L’immortelle à laquelle fait référence Jean-Pierre Thorn dans le titre de son film est une fleur qui dégage une odeur épicée et chaude qui fleurit au printemps et qui à particularité de ne jamais faner.
Tout ce que le pays a vécu de mouvements sociaux et de leurs conséquences dans de nombreux domaines au cours des cinquante dernières années est définitivement inscrit dans son histoire.
Ils constituent les morceaux épars d’un puzzle et c’est ce collage de matériaux hybrides que le cinéaste, pendant plus de dix ans éloigné du cinéma, avec autant de candeur que de détermination, propose comme un jeu de construction que chacun composera à sa façon selon comment il les déchiffrera et en fonction de sa propre sensibilité politique.
Le film repose en grande partie sur les charnières du récit : à savoir les constants glissements du désir et de l’engagement allant de la lecture d’une lettre d’amour enflammée à un personnage, à un extrait de film, un document, le visage d’un homme emporté par la force de ses convictions, un mouvement de foule constitué d’élans et d’appels à une justice sociale. Finalement le mouvement du récit transcende la disparité des matériaux et marque l’avancée inexorable d’une passion amoureuse née au creux des dunes et des piquets de grève de 68 jusqu’à sa résurrection aujourd’hui par delà la mort.
Jean-Pierre Thorn a éprouvé l’envie et la nécessité de retrouver aujourd’hui les « héros » et les « héroïnes » des ses films passés, sans doute animé du désir profond de savoir ce qu’ils sont devenus, s’ils sont restés fidèles à la rage et aux valeurs qui furent celles de leur jeunesse (il y a vingt, quarante ou cinquante ans). Comparer leur passion militante d’alors à leurs pensées d’aujourd’hui et découvrir qu’elle est toujours vivace comme l’est restée pour Jean-Pierre Thorn, le désir de son amante disparue. Une façon de mesurer le temps qui passe, le vieillissement des visages et des corps alors que les pensées sont toujours les mêmes, même dans le contexte actuel et que leur fidélité à l’histoire est intacte.

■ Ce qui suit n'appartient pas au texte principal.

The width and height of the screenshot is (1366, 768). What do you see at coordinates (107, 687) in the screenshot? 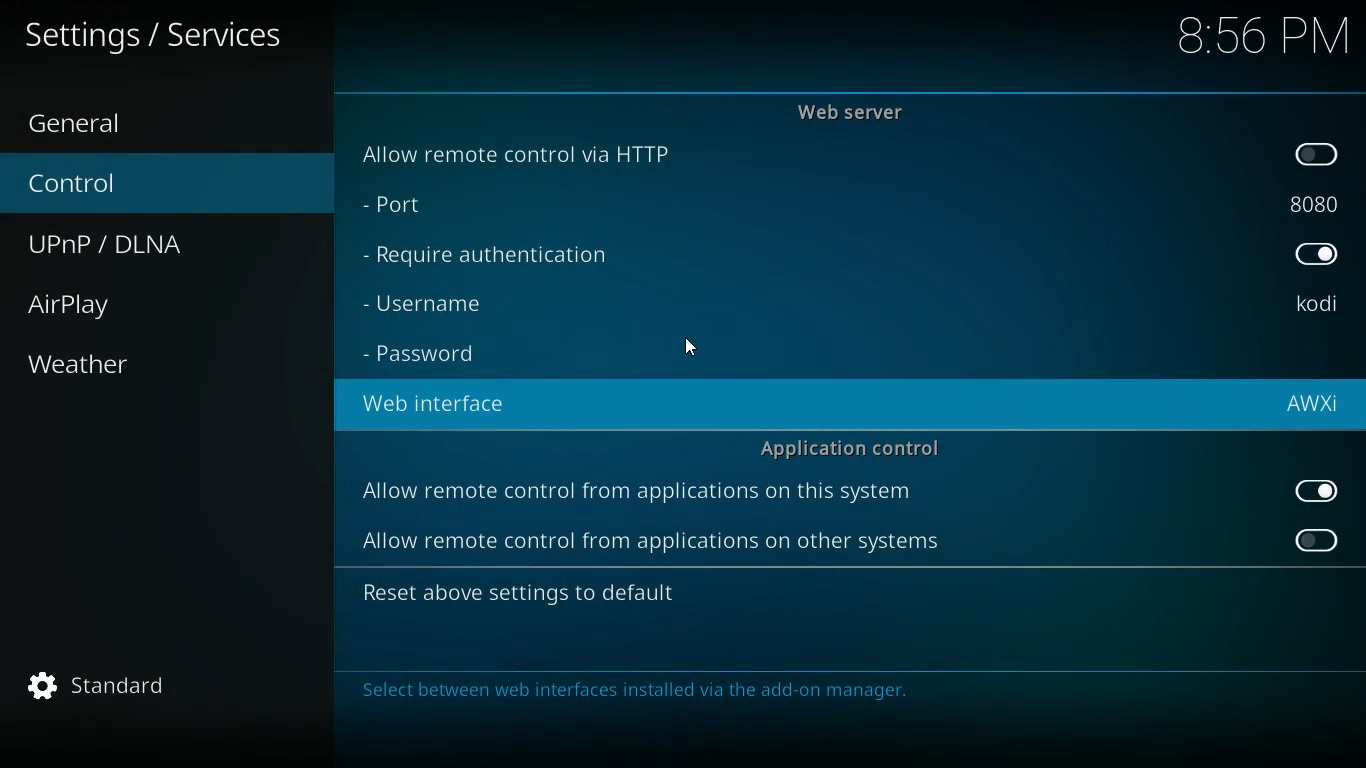
I see `standard` at bounding box center [107, 687].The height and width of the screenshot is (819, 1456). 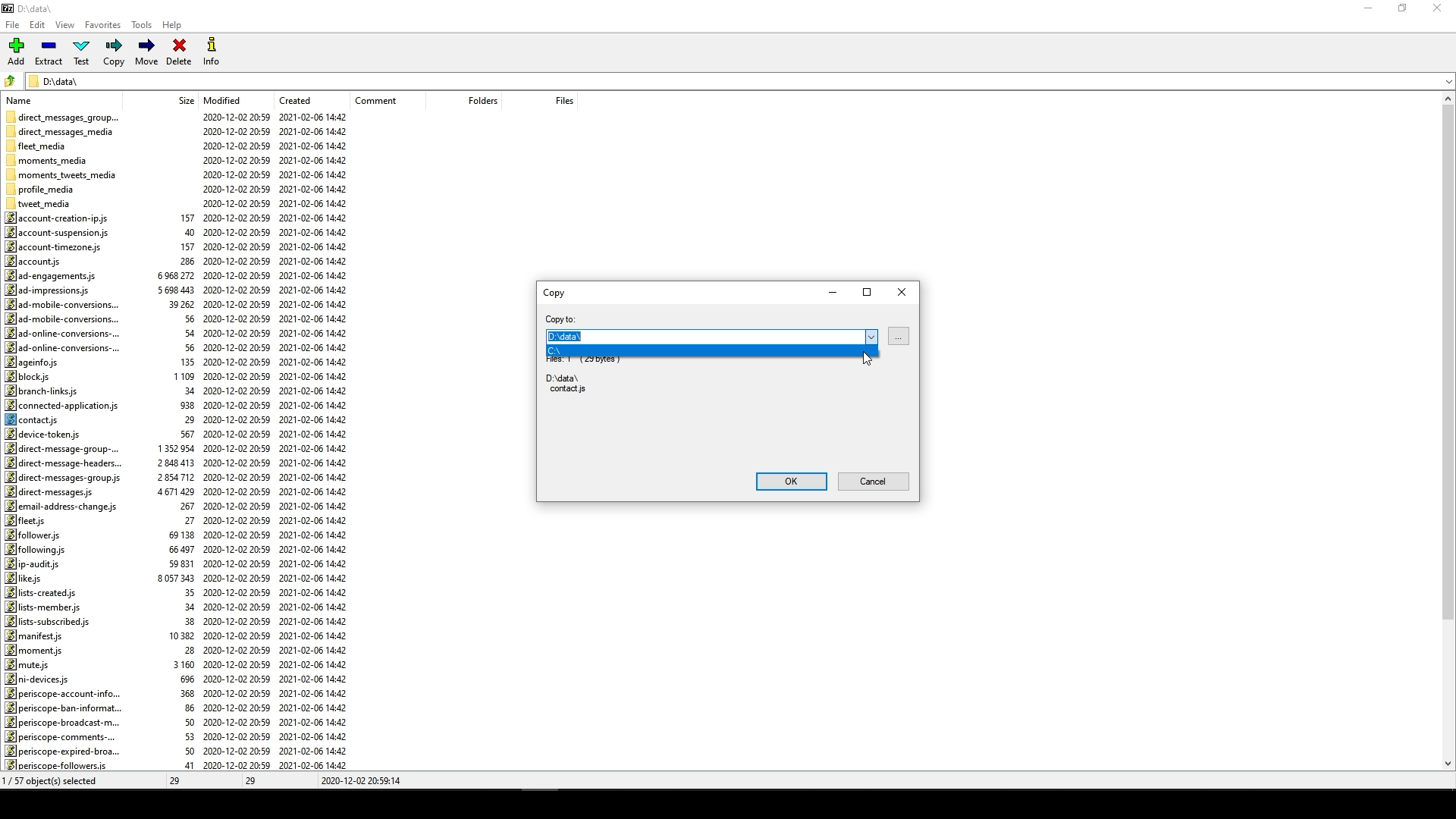 What do you see at coordinates (61, 405) in the screenshot?
I see `connected-application.js` at bounding box center [61, 405].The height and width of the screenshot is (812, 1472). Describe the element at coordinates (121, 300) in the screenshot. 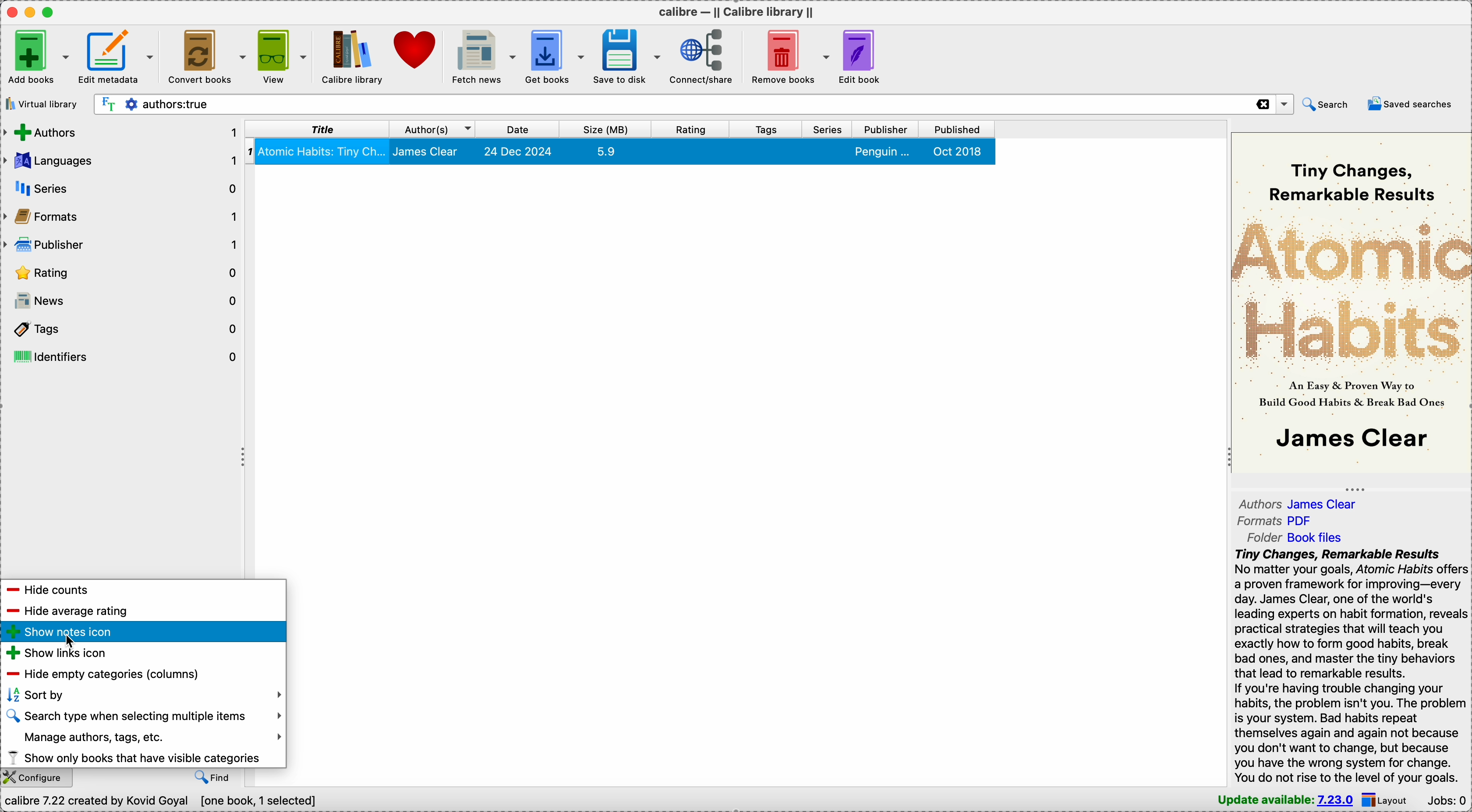

I see `news` at that location.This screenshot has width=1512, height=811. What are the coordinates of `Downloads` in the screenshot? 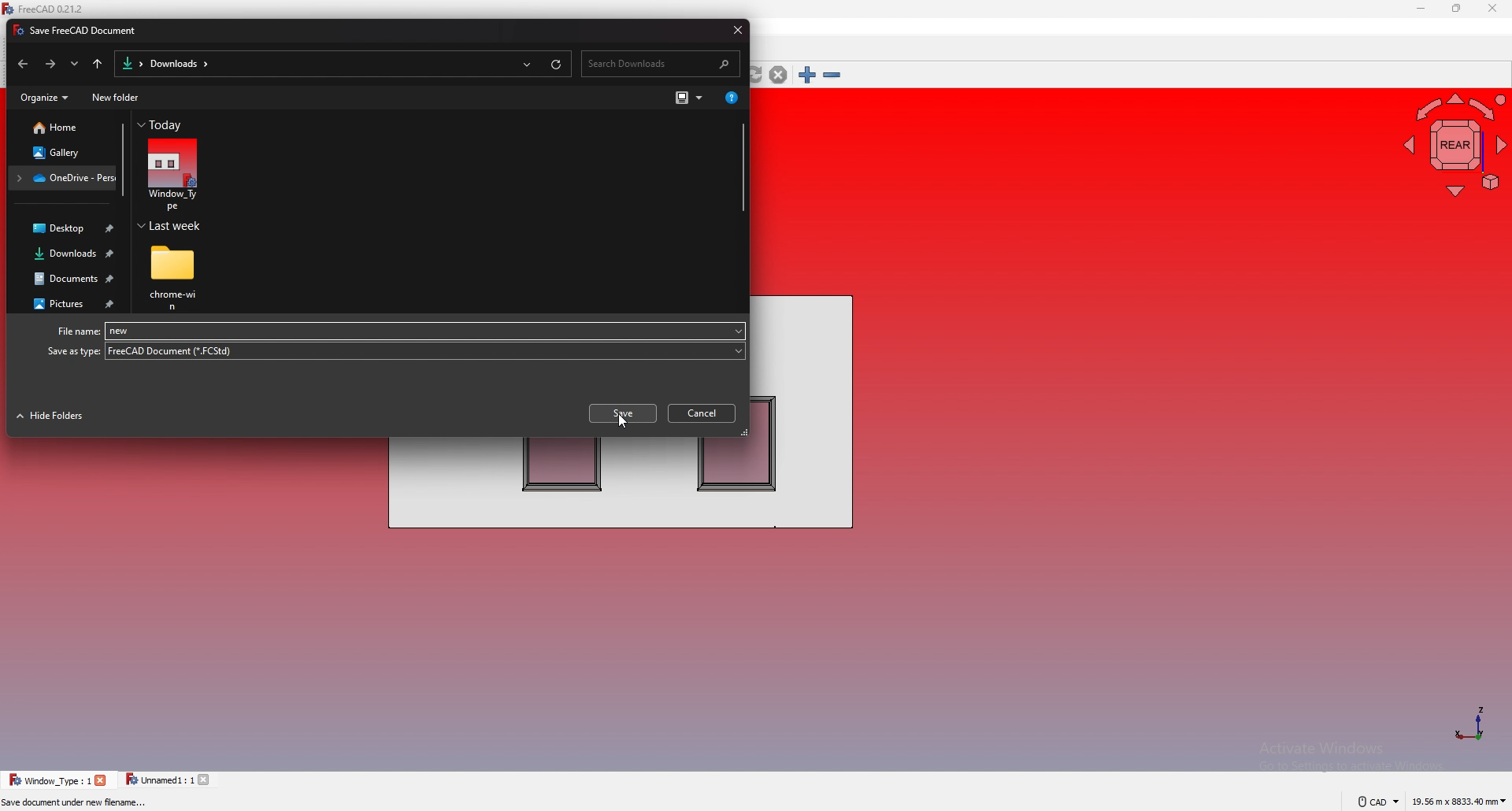 It's located at (178, 64).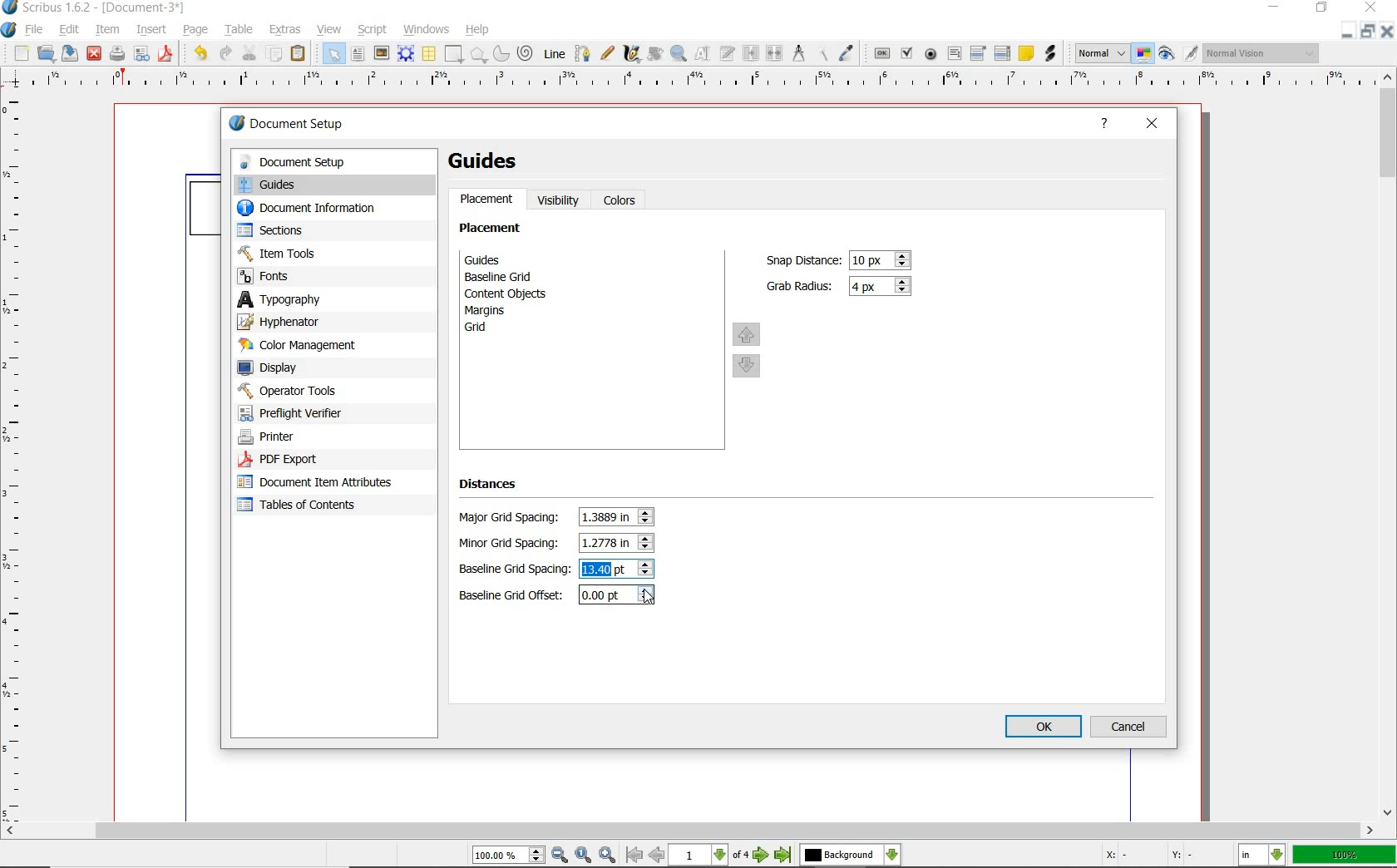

Avec ce même mélange de candeur et de force militante qui l’a toujours caractérisé, Jean-Pierre Thorn fait la démonstration que les révoltes ouvrières de 68 ou celles des années soixante dix rejoignent bien celles de la jeunesse des quartiers contre le racisme et l’exclusion et celles des Gilets Jaunes aujourd’hui contre la vie chère, la corruption des élites et qu’elles sont, transposées à notre époque, les facettes d’un même combat. Et que le fil qui les relie ne doit jamais être rompu si on veut éviter le rouleau compresseur de la répression féroce qui guette.